Es gibt bereits Standards, an denen man sich orientieren kann. Diese zu erfüllen, ist allerdings das absolute Minimum und viele nutzen diese minimalen Veränderungen zu Werbezwecken und betreiben sogenanntes Greenwashing. Für alle – für Unternehmen, Gesellschaft und Umwelt – ist es sinnvoller, wenn Unternehmen ein Gesamtkonzept entwickeln, anstatt nur punktuell zu intervenieren. Allerdings müssen sie dann auch den Mut haben, das Konzept in die Realität umzusetzen.

Und daran scheitert es oft?
Für viele sind die komplexe Rechtslage und der bürokratische Aufwand eine Hemmschwelle, allerdings können sie sich hier von Experten helfen lassen. Einige schrecken auch vor dem mit der Energiewende verbundenen Investitionsaufwand zurück, aber auch dafür gibt es Lösungen.

Bevor wir darauf zu sprechen kommen: Wie können wir uns den Prozess einer strategischen Planung der Energiewende überhaupt vorstellen?
Zuerst wird der Ist-Zustand analysiert, danach werden Potentiale zur Energieeinsparung aufgedeckt. Schließlich ist es sinnvoller, Energie erst gar nicht produzieren – und bezahlen! – zu müssen, selbst wenn es grüne Energie ist. Kennt man die Einsparungspotentiale, weiß man auch, wie viel Energiebedarf noch verbleibt. Den gilt es dann, in einem dritten Schritt aus grünen und möglichst betriebseigenen Quellen zu decken.

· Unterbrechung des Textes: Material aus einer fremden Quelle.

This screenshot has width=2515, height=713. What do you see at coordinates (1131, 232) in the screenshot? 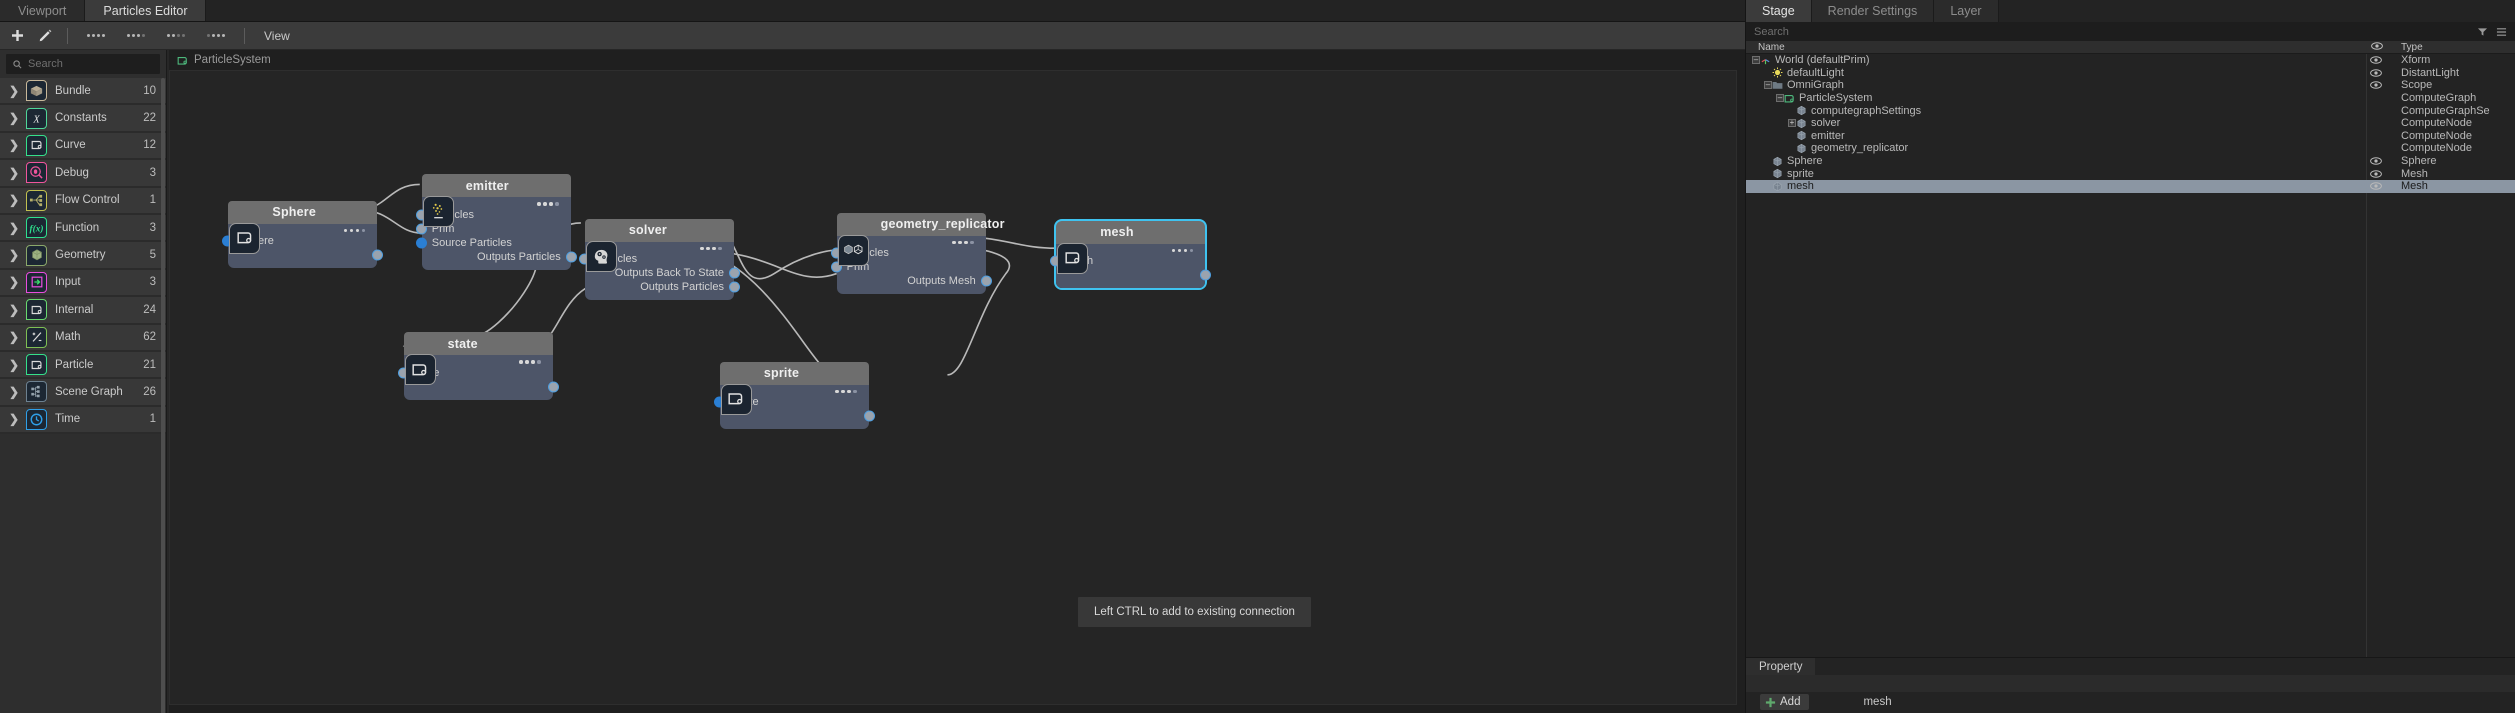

Reden wir zuerst über das Einsparungspotential: Wo ist das in Unternehmen vor allem zu suchen?
Meist wird Energie durch überkommene Strukturen verschwendet. Das kann bei Lampen anfangen und über alte, überdimensionierte Anlagen bis hin zu schlecht geführten Maschinen führen. Kurz: Das ganze System ist zu überdenken.

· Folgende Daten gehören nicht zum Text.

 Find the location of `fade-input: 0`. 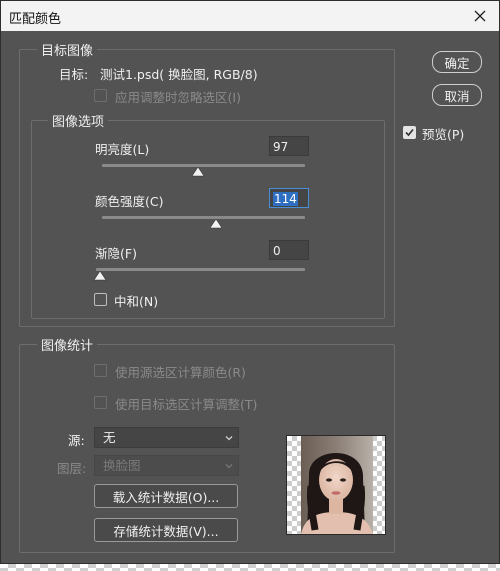

fade-input: 0 is located at coordinates (289, 250).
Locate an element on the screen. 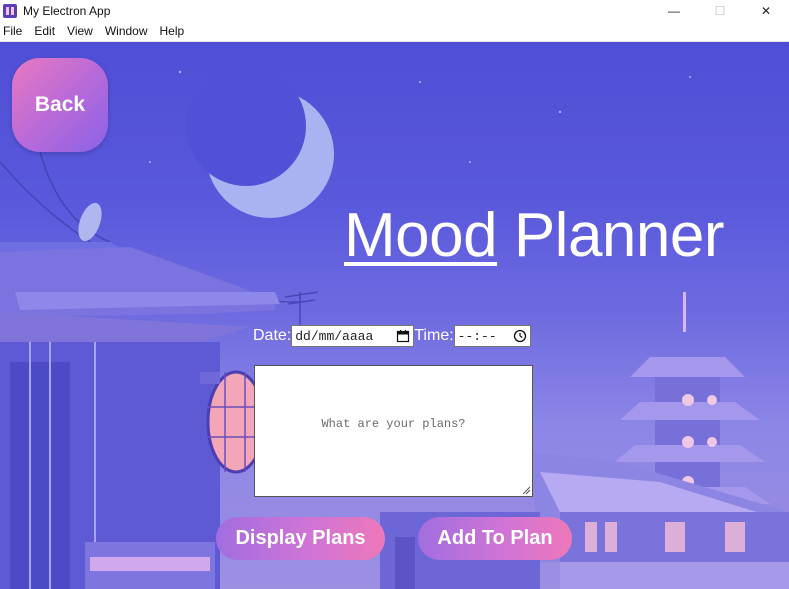 The height and width of the screenshot is (589, 789). date-time-row: Date: dd/mm/aaaa Time: --:-- is located at coordinates (392, 336).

Und wie sieht es mit dem Decken des restlichen Energiebedarfs aus? Sie haben vorhin von „betriebseigenen Quellen“ gesprochen.
Ich denke hier vor allem an die Photovoltaik, aber auch an Wärmepumpen und Bioenergie. Unternehmen können solche Anlagen selbst stemmen oder sie – wie ich bereits angesprochen habe – von einer ESCo, also einem Energie-Dienstleister, finanzieren lassen. In einem solchen Fall errichtet die ESCo die Anlage, im Gegenzug sichert sich das Unternehmen grüne Energie zu langfristig, also etwa 20 Jahre festgeschriebenen Kosten. Das schafft Planungssicherheit und Unabhängigkeit von extrem volatilen Märkten.

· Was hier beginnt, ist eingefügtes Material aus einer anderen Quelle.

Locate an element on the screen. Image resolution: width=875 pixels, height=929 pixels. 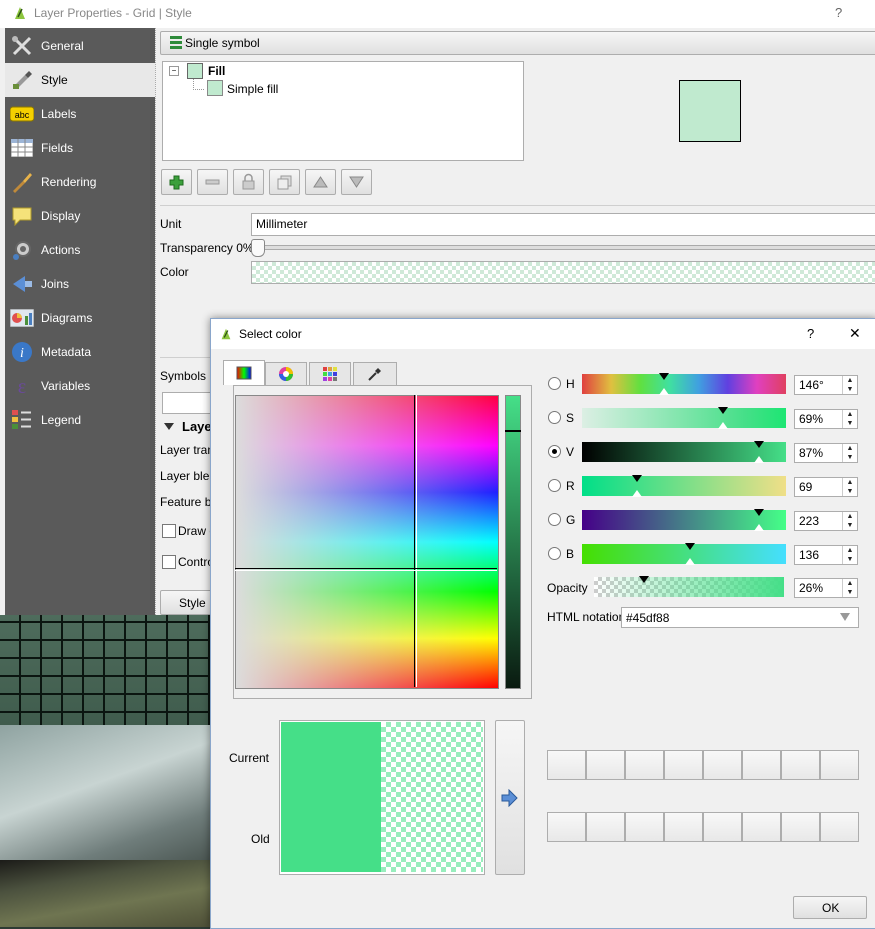
unit-combobox: Millimeter is located at coordinates (563, 224).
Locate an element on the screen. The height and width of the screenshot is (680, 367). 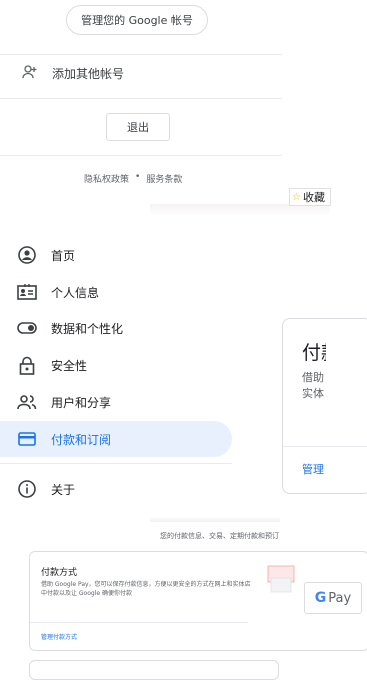
sign-out-button: 退出 is located at coordinates (138, 127).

Es sind also letztendlich auch und vor allem wirtschaftliche Vorteile?
Ich rede in diesem Zusammenhang immer von „rationaler Nachhaltigkeit“. Das heißt nichts anderes, als dass eine Strategie zur CO2-Neutralität nur dann sinnvoll ist, wenn sie neben den positiven Auswirkungen für Gesellschaft und Umwelt auch für die Unternehmen selbst greifbare Vorteile hat.

Info

Nikolaus Widmann, geboren 1992 in Bozen, hat in den Niederlanden Wirtschaft und Informatik studiert. In Berlin arbeitet er zunächst für die Kofler Energies AG, in der er nach und nach in lokale und internationale Schlüsselpositionen aufsteigt. Mittlerweile pendelt er zwischen Berlin, Wien und Bozen. In Berlin hat er 2018 das Personal- und Rekrutierungsunternehmen Elephant HR Gmbh ins Leben gerufen, in Bozen leitet er den ebenfalls selbst gegründeten Energiedienstleister inewa das Unternehmen bei der Energiewende unterstützt: mit Beratungs- und Strategiearbeit ebenso wie mit gezielten Investitionen. inewa gehört zur Elevion-Gruppe und bearbeitet vor allem den italienischen und österreichischen Markt.